Passage given ->
As Stapleton has developed, a number of committed volunteers have been meeting monthly to review the actual development against the vision in the Green Book (Stapleton’s Development Plan) and to work with Forest City on meeting the vision.
“Stapleton in many ways is better than what the Green Book called for,” says Jim Wagenlander, a Park Hill resident who has been on Stapleton’s Citizens Advisory Board for 23 years. “I don’t think any of us anticipated it would turn out as successfully as it has. And some people just want to talk about that. And maybe some don’t ever want to talk about that. I think both have to be discussed. In a few areas we’ve fallen short and I don’t think you sweep that under the rug. But that doesn’t dismiss the other successes.”
The Housing and Diversity Committee, which meets monthly, has been concerned for a number of years that the products that have been built at Stapleton don’t meet the goals and projections set in the Green Book for rental and affordable homes.
Rental and affordable homes are a key component of the social justice principles on which Stapleton was created. Two of the principles in the Green Book are: create a community that accommodates a diversity of people—ages, incomes, races, occupations and lifestyles…; and facilitate the development of affordable housing…through a broad mix of housing types, densities and price ranges.
The Stapleton Affordable Housing Plan states it “assumed that approximately 8,000 for-sale dwelling units and 4,000 multi-family rental units will be developed at Stapleton upon final buildout.” As of April 30, 15.3% of the total (all rental and for-sale combined) 6,350 units at Stapleton were rental, half the percentage “assumed” in the Housing Plan.
And Forest City’s contract calls for 10% of all for-sale units to be affordable. As of April 30, with a total of 5,380 for-sale units, only 4.78% were affordable (housing statistics are provided by Forest City each quarter).
Members of the Housing and Diversity Committee have been raising concerns that a range of factors, including the marketing of Stapleton, the cost of homes, and the lack of housing diversity, have contributed to a less diverse population than the Green Book envisioned (as shown in the photo above)—and that, in turn, has influenced how people perceive Stapleton.

Listed records ->
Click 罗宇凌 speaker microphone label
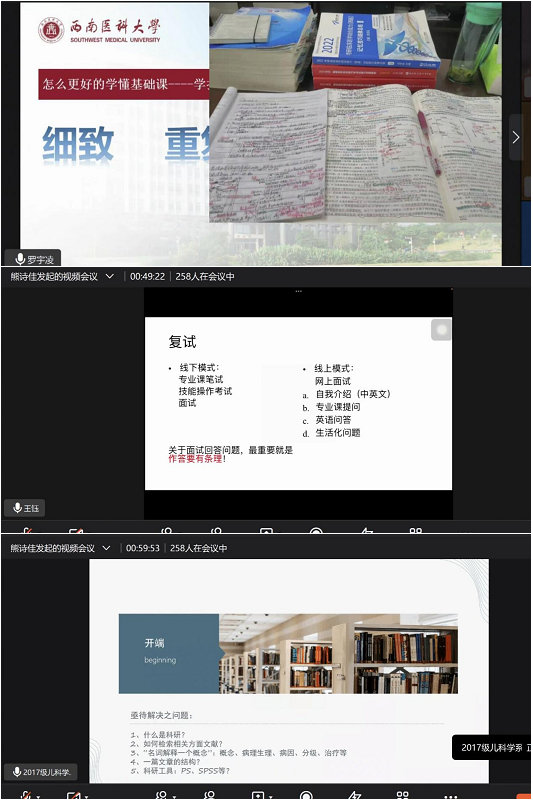This screenshot has width=533, height=800. pyautogui.click(x=33, y=259)
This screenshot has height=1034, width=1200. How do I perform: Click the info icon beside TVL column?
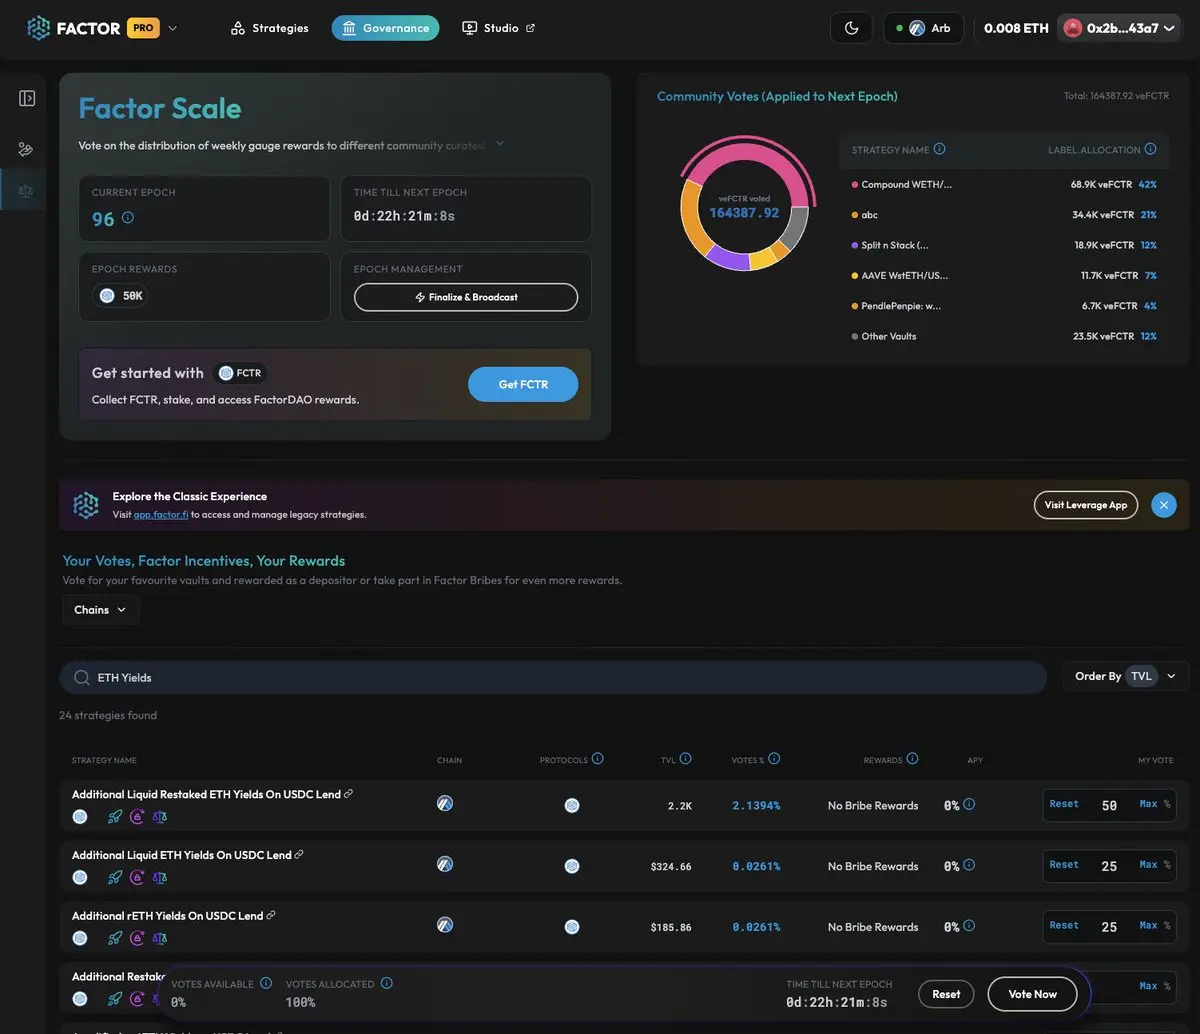pos(686,759)
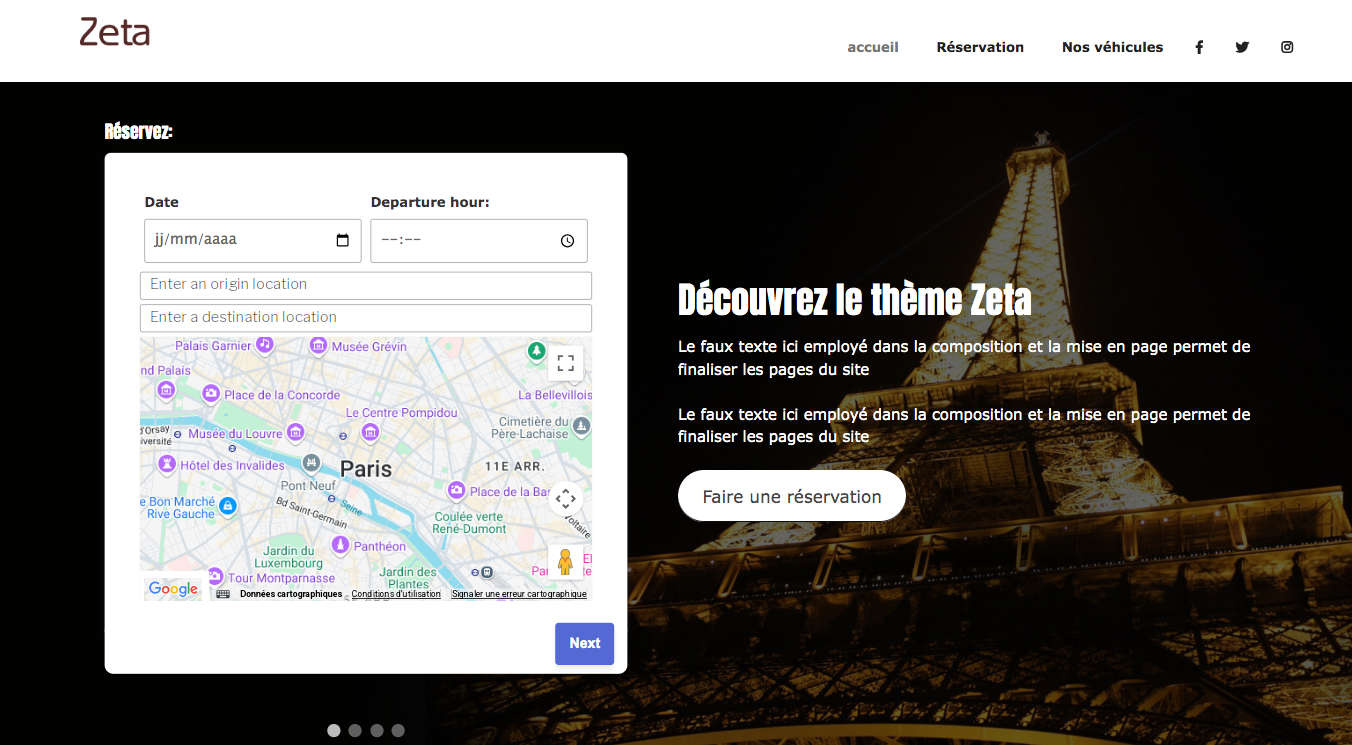Open the Twitter social icon
The image size is (1352, 745).
(x=1242, y=47)
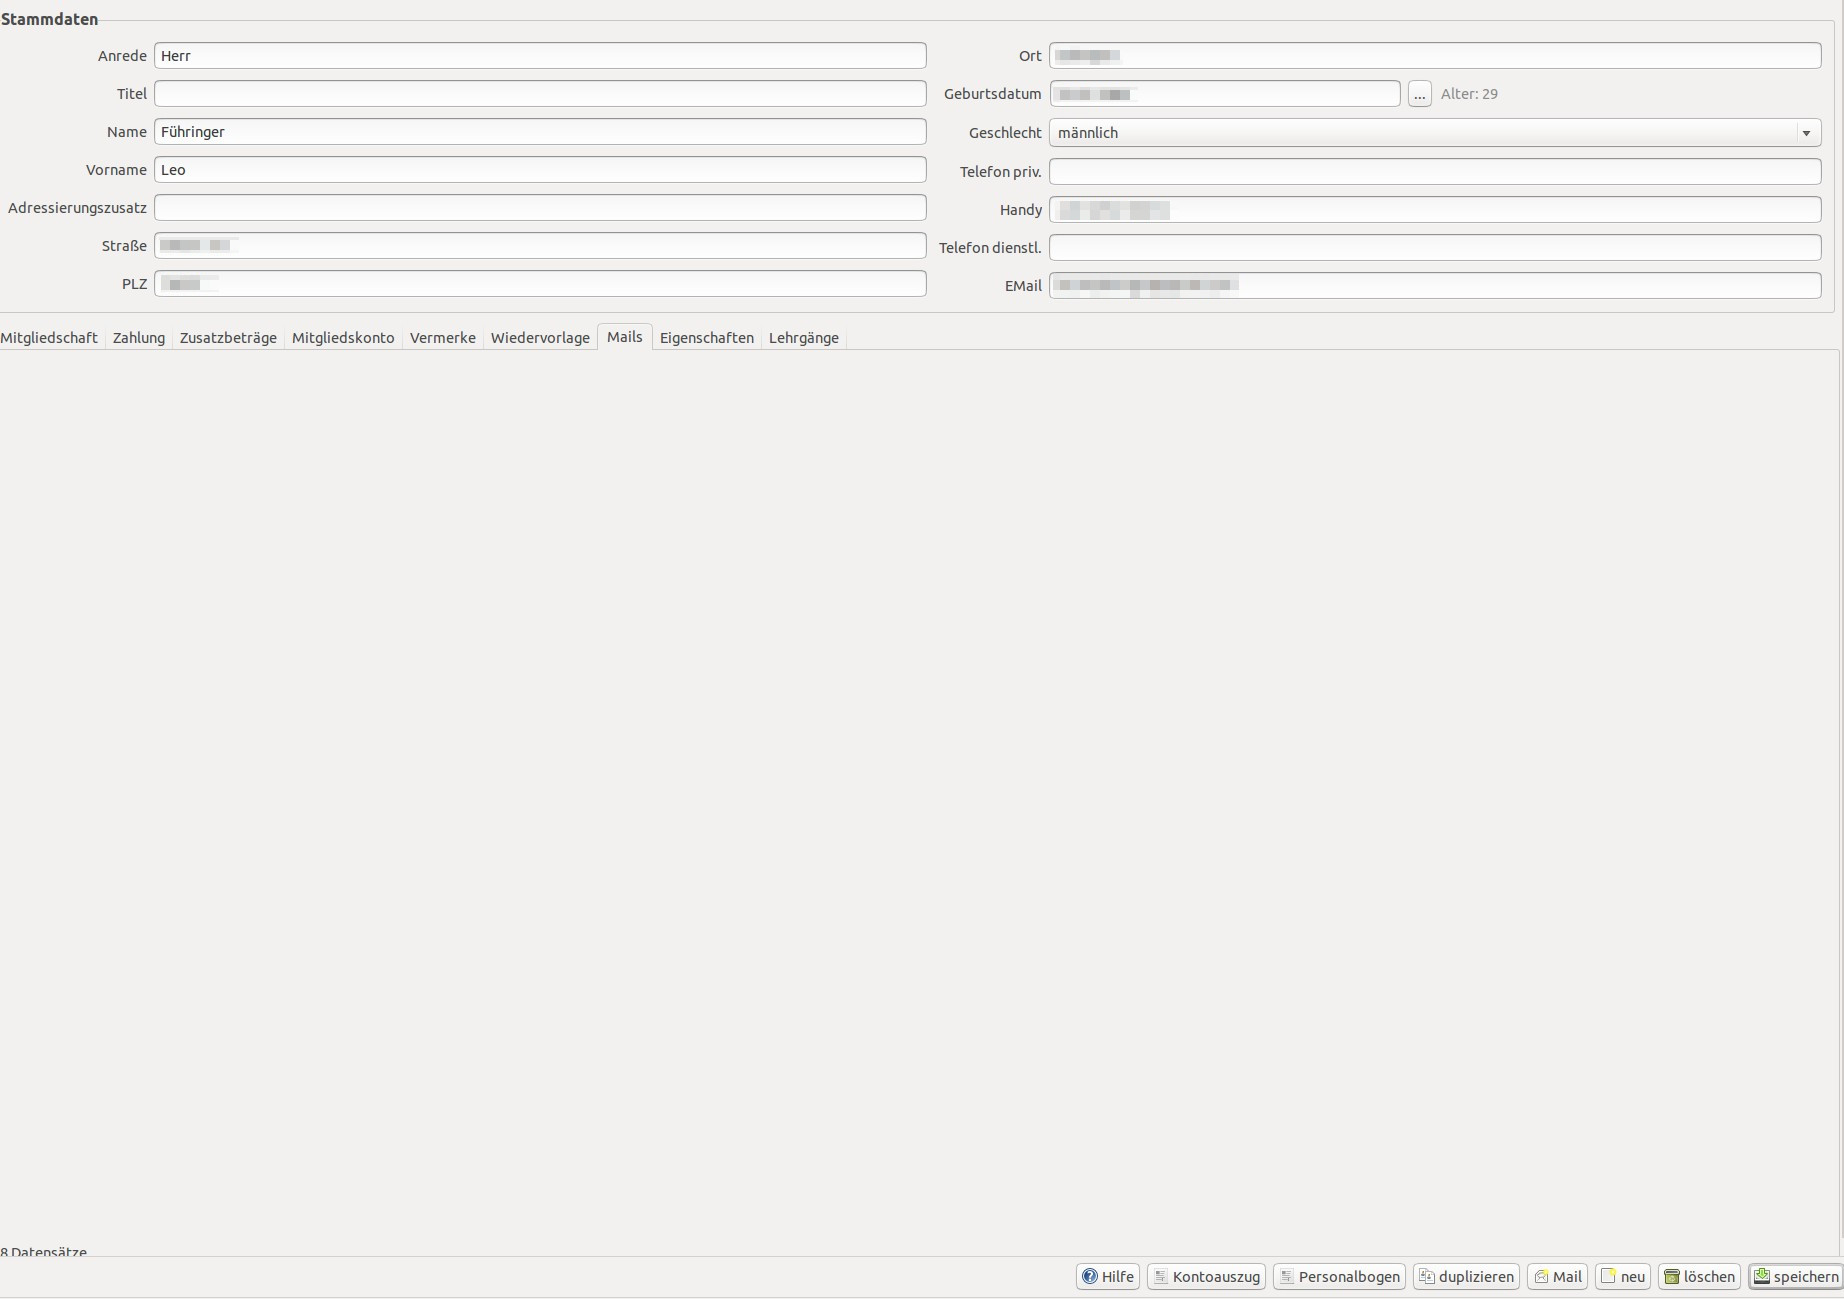Viewport: 1844px width, 1299px height.
Task: Click into the Adressierungszusatz field
Action: (540, 208)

What you have to do ->
Please pick up the Stapleton housing article after its final sentence and write the next part. The lines above come from a different source than the Stapleton housing article.

Exercise output ->
Tom Gleason, vice president—public relations for Forest City Stapleton, Inc. says, “It is human nature to seek simple solutions for complex challenges. Forest City has created housing diversity at Stapleton that includes rental homes for low income families transitioning from homelessness, Somalian refugees, and others earning as little as 30% of the Area Median Income in addition to our market rate rentals that attract middle and upper income tenants. And, our for-sale housing, which in the early years started in the middle $100s for affordable and market rate homes and went to more than $1 million, has been marketed widely throughout the broad community, including communities of color.”
How is Stapleton perceived?
Angela Williams, a Stapleton resident and this area’s state representative answers, “Outside of Stapleton the perception is viewed as an upper class gated community. When you look at diversity from a socio-economic, housing and people of color perspective, we know it’s just not present at Stapleton and these areas could use improvement.”
Councilman Chris Herndon, when asked how he thinks Stapleton is perceived outside the community, says, “The perception of Stapleton runs the gamut…The vision of Stapleton is to be an inclusive community and there are some facets where we’re doing a really good job with inclusivity and there are certainly other factors we can do better on. When people look at the demographics of Stapleton along the lines of race, Stapleton is not a reflection of the city and county of Denver, so there are people that think from a race standpoint Stapleton is not as diverse as it could be…I wouldn’t say Stapleton is solely unique to have challenges along the lines of diversity, I would say they’re pretty similar to the challenges of other communities in Denver and far NE Denver.”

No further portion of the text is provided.